Di conseguenza, nel giugno 2022, ha lasciato la Germania per vivere a Odessa, la sua città natale. Ma invece di essere grati, gli ucraini l’ hanno inserita nella lista nera di Mirotvorets dove è accusata di tradimento, “partecipazione alle operazioni speciali di informazione e propaganda del Cremlino” e “complicità con gli invasori”.

Il sito web di Mirotvorets è una “lista dei risultati” per politici, giornalisti o personalità che non condividono l’opinione del governo ucraino. Molte delle persone sulla lista sono state uccise. Nell’ottobre 2019 l’ONU ha chiesto la chiusura del sito, ma questa è stata rifiutata dalla Rada . Va notato che nessuno dei nostri media mainstream ha condannato questa pratica, che è molto lontana dai valori che affermano di difendere. In altre parole, i nostri media supportano queste pratiche che venivano attribuite ai regimi sudamericani.

Figura 5 – Darya Dugina contrassegnata come “Liquidata”.

Ovsyannikova è poi tornata in Russia, dove ha manifestato contro la guerra , definendo Putin un “assassino”, ed è stata arrestata dalla polizia e posta agli arresti domiciliari per tre mesi.
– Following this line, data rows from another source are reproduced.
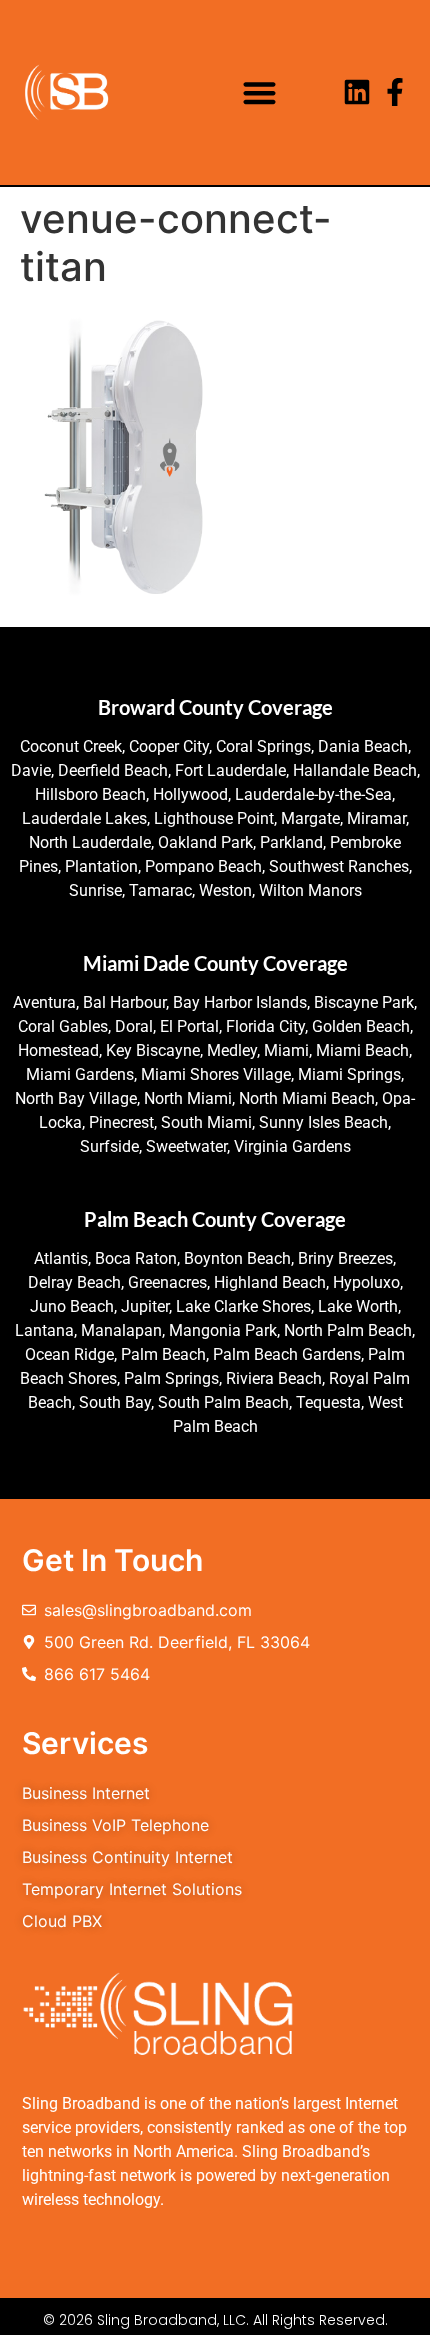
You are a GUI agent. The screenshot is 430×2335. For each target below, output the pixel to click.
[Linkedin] (357, 92)
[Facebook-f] (395, 92)
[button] (259, 92)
A questo punto, i nostri media hanno protestato.

Vale la pena notare che la giornalista russa Darya Dugina, vittima di un attentato dinamitardo a Mosca il 21 agosto 2022, era nell’elenco di Mirotvorets e il suo fascicolo era contrassegnato come ” liquidato “. Naturalmente, nessun media occidentale ha menzionato di essere stata presa di mira dal sito web Mirotvorets, che è considerato collegato alla SBU, poiché ciò tenderebbe a sostenere le accuse della Russia.
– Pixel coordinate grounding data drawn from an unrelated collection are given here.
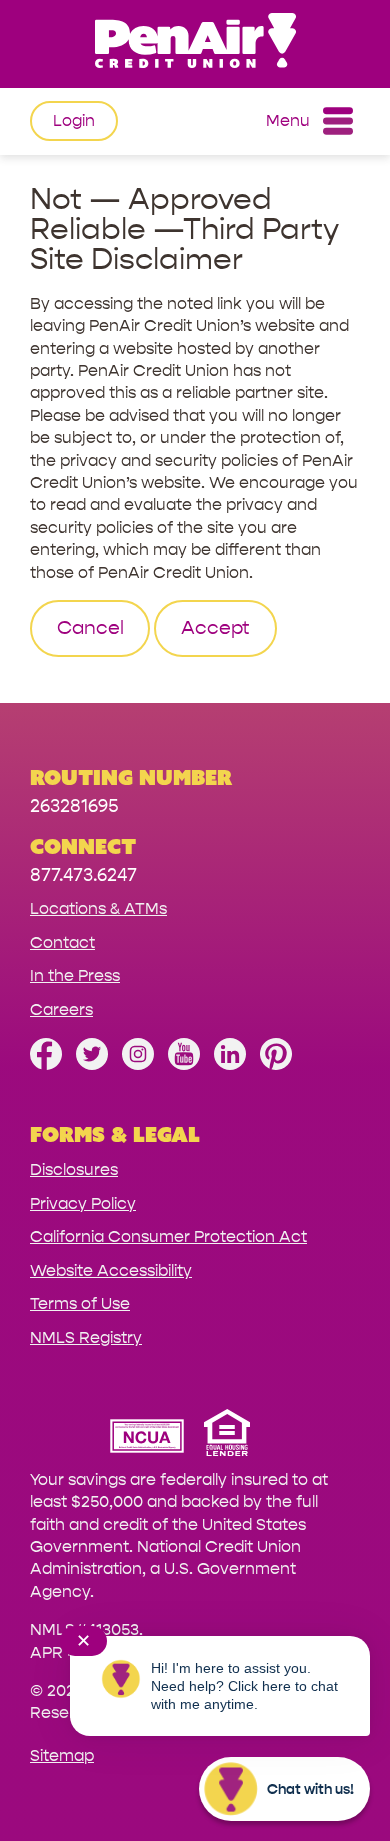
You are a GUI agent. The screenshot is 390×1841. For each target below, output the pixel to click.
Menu (288, 120)
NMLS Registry (86, 1337)
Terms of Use (80, 1303)
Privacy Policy (83, 1203)
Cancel (90, 628)
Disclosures (74, 1169)
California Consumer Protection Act (168, 1236)
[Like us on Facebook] (46, 1064)
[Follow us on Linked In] (230, 1064)
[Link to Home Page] (195, 43)
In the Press (75, 975)
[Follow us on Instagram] (138, 1064)
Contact (62, 942)
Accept (215, 628)
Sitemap (62, 1755)
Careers (61, 1009)
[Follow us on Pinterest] (276, 1064)
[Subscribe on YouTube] (184, 1064)
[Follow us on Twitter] (92, 1064)
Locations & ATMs (98, 908)
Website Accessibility (111, 1270)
La giornalista tedesca Alina Lipp, le cui rivelazioni sui crimini ucraini e occidentali nel Donbass sono inquietanti, è stata pubblicata sul sito web Mirotvorets . Inoltre, Alina Lipp è stata condannata in contumacia a tre anni di carcere da un tribunale tedesco per aver affermato che le truppe russe avevano “liberato” aree in Ucraina e quindi “glorificato attività criminali”. Come si può vedere, le autorità tedesche funzionano come gli elementi neonazisti in Ucraina. I politici di oggi sono un vanto per i loro nonni!

Si può concludere che anche se ci sono alcune persone che si oppongono alla guerra, l’opinione pubblica russa è in modo schiacciante dietro il suo governo. Le sanzioni occidentali hanno solo rafforzato la credibilità del presidente russo.
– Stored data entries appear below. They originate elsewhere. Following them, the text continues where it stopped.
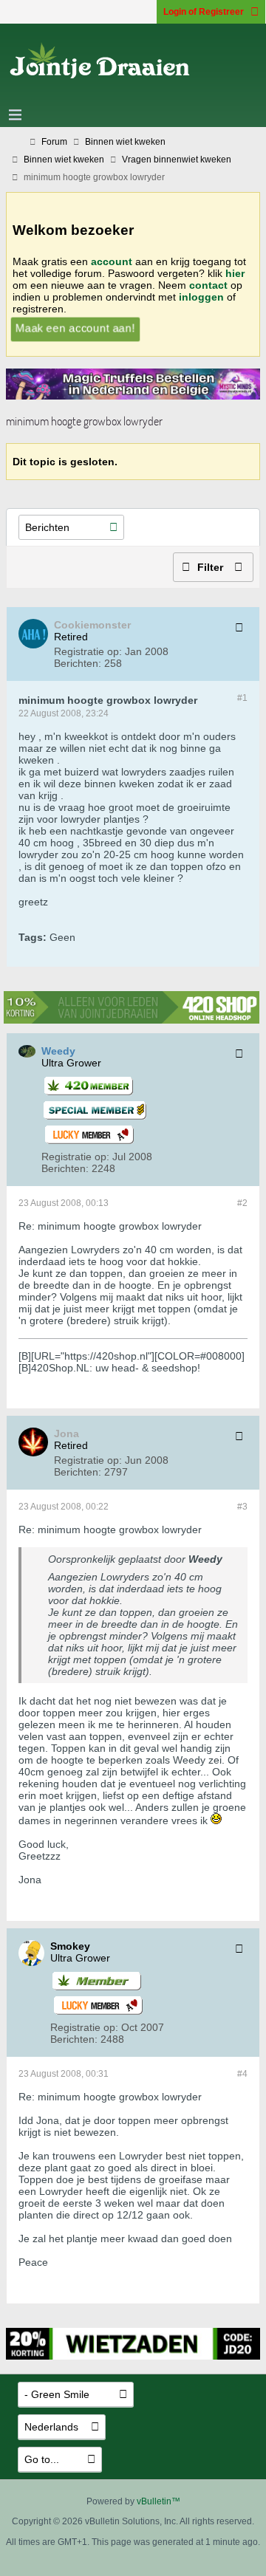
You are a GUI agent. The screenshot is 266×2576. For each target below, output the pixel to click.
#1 (242, 698)
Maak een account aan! (75, 328)
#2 (242, 1203)
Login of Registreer (203, 12)
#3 (242, 1506)
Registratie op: (88, 651)
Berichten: (77, 663)
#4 (242, 2074)
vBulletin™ (158, 2501)
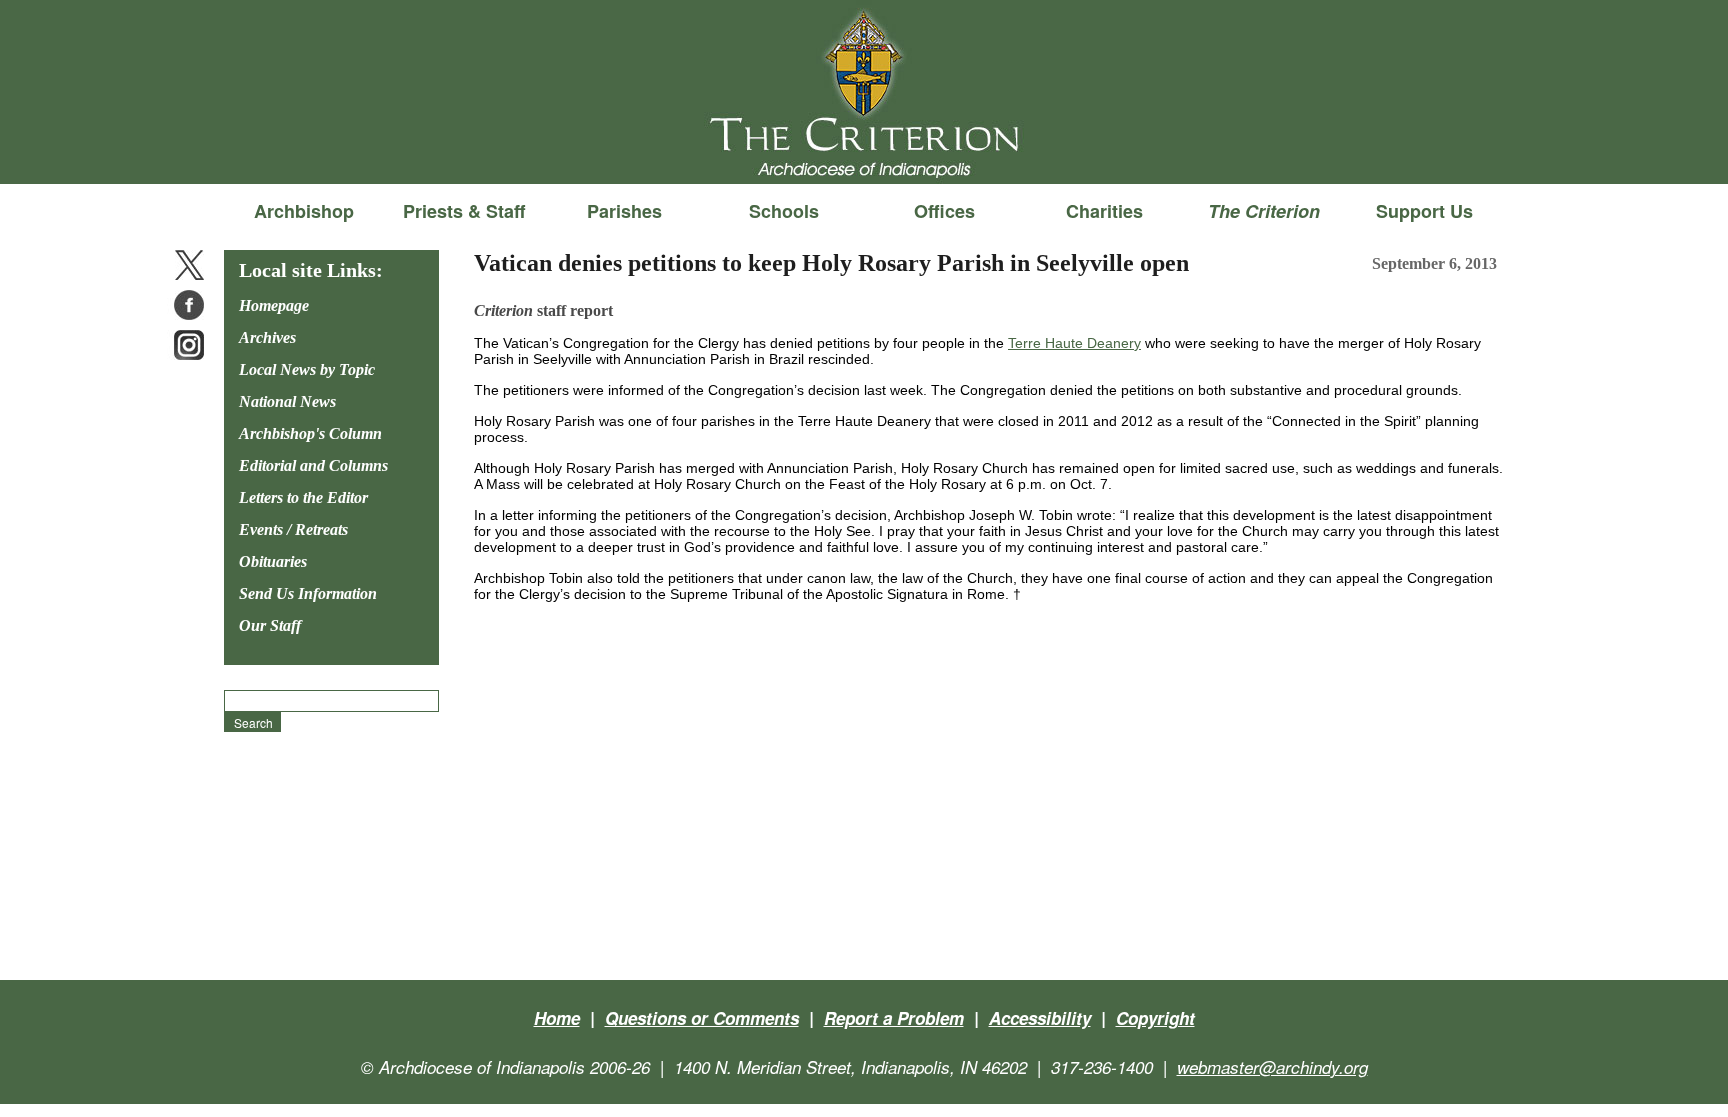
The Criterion (864, 151)
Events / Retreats (293, 529)
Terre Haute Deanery (1074, 343)
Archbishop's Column (310, 433)
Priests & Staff (464, 211)
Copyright (1155, 1018)
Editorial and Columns (313, 465)
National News (287, 401)
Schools (784, 211)
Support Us (1424, 211)
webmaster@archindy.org (1272, 1067)
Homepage (274, 305)
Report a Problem (894, 1018)
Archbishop (304, 211)
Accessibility (1040, 1018)
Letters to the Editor (303, 497)
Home (557, 1018)
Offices (944, 211)
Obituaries (273, 561)
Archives (267, 337)
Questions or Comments (702, 1018)
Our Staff (270, 625)
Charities (1104, 211)
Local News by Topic (307, 369)
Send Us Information (308, 593)
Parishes (624, 211)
In definitiva, il mio punto non è adottare lo stesso approccio dei nostri media e sostituire l’odio per la Russia con quello per l’Ucraina. Al contrario, è per dimostrare che il mondo non è né bianco né nero e che i paesi occidentali hanno portato la situazione troppo oltre. Coloro che sono compassionevoli per l’Ucraina avrebbero dovuto spingere i nostri governi ad attuare le soluzioni politiche concordate nel 2014 e nel 2015. Non hanno fatto nulla e ora stanno spingendo l’Ucraina a combattere. Ma non siamo più nel 2021. Oggi dobbiamo accettare le conseguenze delle nostre non decisioni e aiutare l’Ucraina a riprendersi. Ma questo non deve essere fatto a spese della sua popolazione di lingua russa, come abbiamo fatto finora, ma con la popolazione di lingua russa, in modo inclusivo. Se guardo ai media in Francia, Svizzera e Belgio, siamo ancora molto lontani dall’obiettivo.

TP: Grazie mille, signor Baud, per questa discussione molto illuminante.